Sugar and Ethanol business performed better, and Shriram Farm Solutions and Fenesta business systems continued the growth trajectory with our committed CapEx getting commissioned during the first half of financial year '25, the quality of our performance will see improvement.
I will now turn the discussion on key industry dynamics across our various businesses. First, I'll talk about the chemical industry. Global chlor-alkali pricing showed some improvement following short supplies owing to maintenance shutdown in the U.S., logistics issues in the Red Sea and uptick in demand from consuming industries, mainly aluminum. China continues to struggle with the slowing economy, and hence, continues to export more.

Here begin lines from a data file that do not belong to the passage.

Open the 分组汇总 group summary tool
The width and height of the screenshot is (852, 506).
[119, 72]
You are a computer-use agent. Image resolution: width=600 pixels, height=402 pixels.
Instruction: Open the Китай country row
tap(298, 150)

Domestically, the demand has been healthy with pick up in the downstream activity. However, given the surplus capacities in the region, the pricing is expected to remain under pressure. There has been improvement in cost structure, as we expected to improve further in the 120-megawatt power plants getting commissioned shortly. Despite this, the margins are suboptimal.
On the projects front, I'm happy to share that 850 tonnes per day caustic soda expansion has been commissioned, and this will add significant economies of scale to our business in the medium term. Hydrogen peroxide plant is also in advanced stages of commissioning, and we will commence operations within the next 2 months.

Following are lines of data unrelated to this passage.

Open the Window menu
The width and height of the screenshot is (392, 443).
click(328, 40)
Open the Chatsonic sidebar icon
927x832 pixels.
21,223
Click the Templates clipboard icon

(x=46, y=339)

120-megawatt plant has been on trial run for the last 3 months and reached up to 70% of its installed capacity. However, it endorses some technical issues at higher capacities, which has now been corrected and expected to recommence by end of July -- end of June, early July 2024. Epichlorohydrin project's commissioning activities will take a little more time, and it will be commissioned in Q2 financial year '25. These initiatives have been strategically planned to automate the business growth and contribute to healthy performance.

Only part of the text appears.